Mr BROUGH (Minister for Revenue and Assistant Treasurer) (5:50 PM) —I thank the member for Mitchell and the assistant shadow Treasurer and shadow minister for revenue, the two speakers who have addressed this bill this evening, for their comments. The Tax Laws Amendment (2004 Measures No. 4) Bill 2004 gives effect to several taxation measures. Firstly, after listening to the concerns of business, the government is giving taxpayers greater flexibility and certainty as they move into this new consolidation regime. The bill clarifies the consolidation cost-setting rules with respect to financial leases, certain types of mining expenditure and low-value and software development pools. The changes also reduce compliance costs by alleviating the notice requirements under the inter-entity loss multiplication rules. As the new consolidation regime has changed the taxation landscape for many corporate groups, the government has continued its active consultation with business on its implementation. This bill further demonstrates the government's commitment to this process.

Secondly, this bill ensures that copyright-collecting societies are not taxed on income they collect on behalf of members. The provisions will ensure that copyright-collecting societies that are appropriately structured and administered are exempt from income tax on certain types of income that they derive and hold pending allocation to the final recipients. The provisions will also ensure that any amounts of income that are exempt at the society level are included in the assessable income of the recipients once these amounts are distributed to them.

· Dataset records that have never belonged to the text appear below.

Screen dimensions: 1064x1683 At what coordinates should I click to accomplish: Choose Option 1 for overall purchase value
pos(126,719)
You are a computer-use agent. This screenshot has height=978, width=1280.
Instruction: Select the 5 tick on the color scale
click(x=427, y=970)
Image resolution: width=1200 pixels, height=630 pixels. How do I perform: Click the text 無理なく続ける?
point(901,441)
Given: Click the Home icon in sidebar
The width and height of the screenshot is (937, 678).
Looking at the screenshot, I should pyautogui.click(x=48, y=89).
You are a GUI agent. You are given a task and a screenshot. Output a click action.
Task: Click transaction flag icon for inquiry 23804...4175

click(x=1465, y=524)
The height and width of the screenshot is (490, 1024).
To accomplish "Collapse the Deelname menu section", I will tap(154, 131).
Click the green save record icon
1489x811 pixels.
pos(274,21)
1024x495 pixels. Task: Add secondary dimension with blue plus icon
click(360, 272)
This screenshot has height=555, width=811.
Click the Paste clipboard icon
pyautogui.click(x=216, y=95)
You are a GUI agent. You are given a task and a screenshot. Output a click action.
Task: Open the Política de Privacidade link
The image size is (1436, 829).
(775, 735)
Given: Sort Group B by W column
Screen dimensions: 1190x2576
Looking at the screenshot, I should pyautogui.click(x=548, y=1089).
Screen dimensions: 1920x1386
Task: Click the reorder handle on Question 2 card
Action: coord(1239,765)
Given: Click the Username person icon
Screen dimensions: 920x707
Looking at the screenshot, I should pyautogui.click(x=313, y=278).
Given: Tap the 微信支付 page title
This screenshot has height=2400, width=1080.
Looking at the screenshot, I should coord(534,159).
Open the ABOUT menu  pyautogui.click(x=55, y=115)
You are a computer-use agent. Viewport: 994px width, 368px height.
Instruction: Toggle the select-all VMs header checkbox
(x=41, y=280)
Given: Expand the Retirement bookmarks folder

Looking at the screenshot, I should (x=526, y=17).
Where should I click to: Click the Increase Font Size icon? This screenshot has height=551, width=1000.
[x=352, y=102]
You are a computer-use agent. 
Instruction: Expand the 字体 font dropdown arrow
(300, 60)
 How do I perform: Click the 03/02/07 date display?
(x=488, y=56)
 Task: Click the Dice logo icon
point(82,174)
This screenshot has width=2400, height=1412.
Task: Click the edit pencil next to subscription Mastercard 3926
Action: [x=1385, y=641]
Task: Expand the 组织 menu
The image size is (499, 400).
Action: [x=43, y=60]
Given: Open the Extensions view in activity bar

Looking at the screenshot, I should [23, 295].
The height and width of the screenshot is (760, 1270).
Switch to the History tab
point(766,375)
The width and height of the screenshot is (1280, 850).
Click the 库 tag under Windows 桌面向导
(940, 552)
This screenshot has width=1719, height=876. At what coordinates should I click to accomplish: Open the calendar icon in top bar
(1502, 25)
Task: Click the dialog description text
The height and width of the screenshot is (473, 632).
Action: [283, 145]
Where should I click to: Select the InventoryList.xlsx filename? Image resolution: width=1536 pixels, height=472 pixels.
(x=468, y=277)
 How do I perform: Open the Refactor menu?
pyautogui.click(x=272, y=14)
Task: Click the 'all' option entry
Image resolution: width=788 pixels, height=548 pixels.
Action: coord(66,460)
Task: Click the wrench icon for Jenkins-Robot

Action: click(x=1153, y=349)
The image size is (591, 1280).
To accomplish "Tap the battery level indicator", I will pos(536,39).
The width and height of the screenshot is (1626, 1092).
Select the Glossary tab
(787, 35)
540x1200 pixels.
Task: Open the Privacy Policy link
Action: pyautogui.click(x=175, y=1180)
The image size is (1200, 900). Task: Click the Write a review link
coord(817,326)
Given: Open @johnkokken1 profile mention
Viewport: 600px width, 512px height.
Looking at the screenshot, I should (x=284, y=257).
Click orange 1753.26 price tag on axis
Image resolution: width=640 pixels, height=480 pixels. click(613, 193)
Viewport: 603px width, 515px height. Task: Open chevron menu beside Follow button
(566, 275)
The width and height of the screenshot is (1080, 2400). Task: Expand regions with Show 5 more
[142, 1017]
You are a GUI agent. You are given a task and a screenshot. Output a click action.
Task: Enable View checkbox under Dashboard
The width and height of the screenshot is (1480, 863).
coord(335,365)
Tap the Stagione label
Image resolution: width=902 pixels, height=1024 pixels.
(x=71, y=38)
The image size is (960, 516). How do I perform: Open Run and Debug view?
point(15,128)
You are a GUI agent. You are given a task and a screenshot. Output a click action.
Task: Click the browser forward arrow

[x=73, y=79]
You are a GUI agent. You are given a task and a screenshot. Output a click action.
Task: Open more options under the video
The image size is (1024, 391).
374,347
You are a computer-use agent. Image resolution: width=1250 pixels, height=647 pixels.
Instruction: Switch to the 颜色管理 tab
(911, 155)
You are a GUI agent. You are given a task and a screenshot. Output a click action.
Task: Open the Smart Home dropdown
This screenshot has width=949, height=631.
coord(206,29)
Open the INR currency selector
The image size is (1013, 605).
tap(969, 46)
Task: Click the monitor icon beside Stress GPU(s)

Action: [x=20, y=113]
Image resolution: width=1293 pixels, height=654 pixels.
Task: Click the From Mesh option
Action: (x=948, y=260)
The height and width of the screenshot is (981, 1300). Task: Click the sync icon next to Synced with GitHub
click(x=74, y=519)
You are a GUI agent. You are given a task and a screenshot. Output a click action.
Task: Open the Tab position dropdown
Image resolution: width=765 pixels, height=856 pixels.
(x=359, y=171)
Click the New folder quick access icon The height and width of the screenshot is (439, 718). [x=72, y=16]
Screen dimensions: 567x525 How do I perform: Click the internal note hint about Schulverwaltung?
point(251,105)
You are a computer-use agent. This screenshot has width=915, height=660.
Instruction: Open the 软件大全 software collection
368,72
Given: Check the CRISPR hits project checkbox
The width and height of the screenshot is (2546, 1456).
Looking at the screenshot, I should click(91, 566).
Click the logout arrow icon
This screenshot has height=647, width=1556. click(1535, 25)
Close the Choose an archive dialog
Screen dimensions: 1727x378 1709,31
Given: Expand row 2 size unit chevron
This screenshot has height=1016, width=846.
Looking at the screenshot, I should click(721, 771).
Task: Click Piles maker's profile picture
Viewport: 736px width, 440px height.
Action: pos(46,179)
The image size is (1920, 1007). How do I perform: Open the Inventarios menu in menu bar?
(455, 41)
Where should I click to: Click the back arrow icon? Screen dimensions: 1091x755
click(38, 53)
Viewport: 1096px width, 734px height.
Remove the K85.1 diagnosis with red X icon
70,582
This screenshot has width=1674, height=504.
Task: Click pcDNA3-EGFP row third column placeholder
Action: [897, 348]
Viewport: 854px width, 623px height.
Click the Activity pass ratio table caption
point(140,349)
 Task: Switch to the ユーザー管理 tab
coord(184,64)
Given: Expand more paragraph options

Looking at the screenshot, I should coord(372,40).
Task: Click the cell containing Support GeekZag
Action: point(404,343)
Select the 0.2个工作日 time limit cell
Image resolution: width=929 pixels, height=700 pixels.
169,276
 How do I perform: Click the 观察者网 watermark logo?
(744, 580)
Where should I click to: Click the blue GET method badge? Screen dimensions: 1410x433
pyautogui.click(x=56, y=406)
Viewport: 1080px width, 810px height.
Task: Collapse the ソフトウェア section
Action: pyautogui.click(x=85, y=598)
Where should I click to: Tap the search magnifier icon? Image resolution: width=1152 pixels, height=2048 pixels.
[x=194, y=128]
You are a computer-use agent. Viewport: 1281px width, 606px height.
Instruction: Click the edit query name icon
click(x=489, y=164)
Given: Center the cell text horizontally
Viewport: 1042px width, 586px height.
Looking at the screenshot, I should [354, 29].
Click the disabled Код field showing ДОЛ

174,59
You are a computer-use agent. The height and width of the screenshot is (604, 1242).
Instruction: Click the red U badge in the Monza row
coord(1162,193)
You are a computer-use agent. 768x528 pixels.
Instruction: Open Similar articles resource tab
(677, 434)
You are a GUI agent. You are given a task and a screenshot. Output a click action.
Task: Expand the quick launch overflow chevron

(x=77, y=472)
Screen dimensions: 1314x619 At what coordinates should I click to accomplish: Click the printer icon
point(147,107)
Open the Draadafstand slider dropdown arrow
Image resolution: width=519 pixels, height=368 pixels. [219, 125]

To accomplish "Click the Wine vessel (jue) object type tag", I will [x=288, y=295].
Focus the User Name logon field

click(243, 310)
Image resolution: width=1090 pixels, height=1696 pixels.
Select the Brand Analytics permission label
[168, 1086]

The third measure implements a further component of the simplified imputation system, including anti-avoidance rules in relation to exempt entities that are eligible for a refund of imputation credits. The bill also makes a number of consequential amendments to the income tax laws to replace references to the former imputation system and to update terminology of the former imputation system.

The bill also specifically lists a number of organisations as deductible gift recipients, some of which have been alluded to here today, particularly by the member for Mitchell. This includes adding certain fire and emergency services bodies as specifically listed deductible gift recipients. Deductible gift recipient status will assist these organisations to attract public support for their activities.

Lastly, this bill will extend an existing transitional rule in the debt equity rules for at-call loans. Current transitional arrangements which treat at-call loans as debt for income tax purposes end on 30 June 2004. After this date, such loans may be classified as equity interest for tax purposes. To provide additional certainty for business, the existing transitional rules will be extended to at-call loans before, on and to 30 June 2005. In the meantime the government will develop a carve-out from the debt equity rules to reduce unnecessary compliance costs for small businesses using at-call loans. This will address small business concerns about red tape while maintaining the integrity of the debt equity tax rule. I commend this bill to the House.

Question agreed to.

Bill read a second time.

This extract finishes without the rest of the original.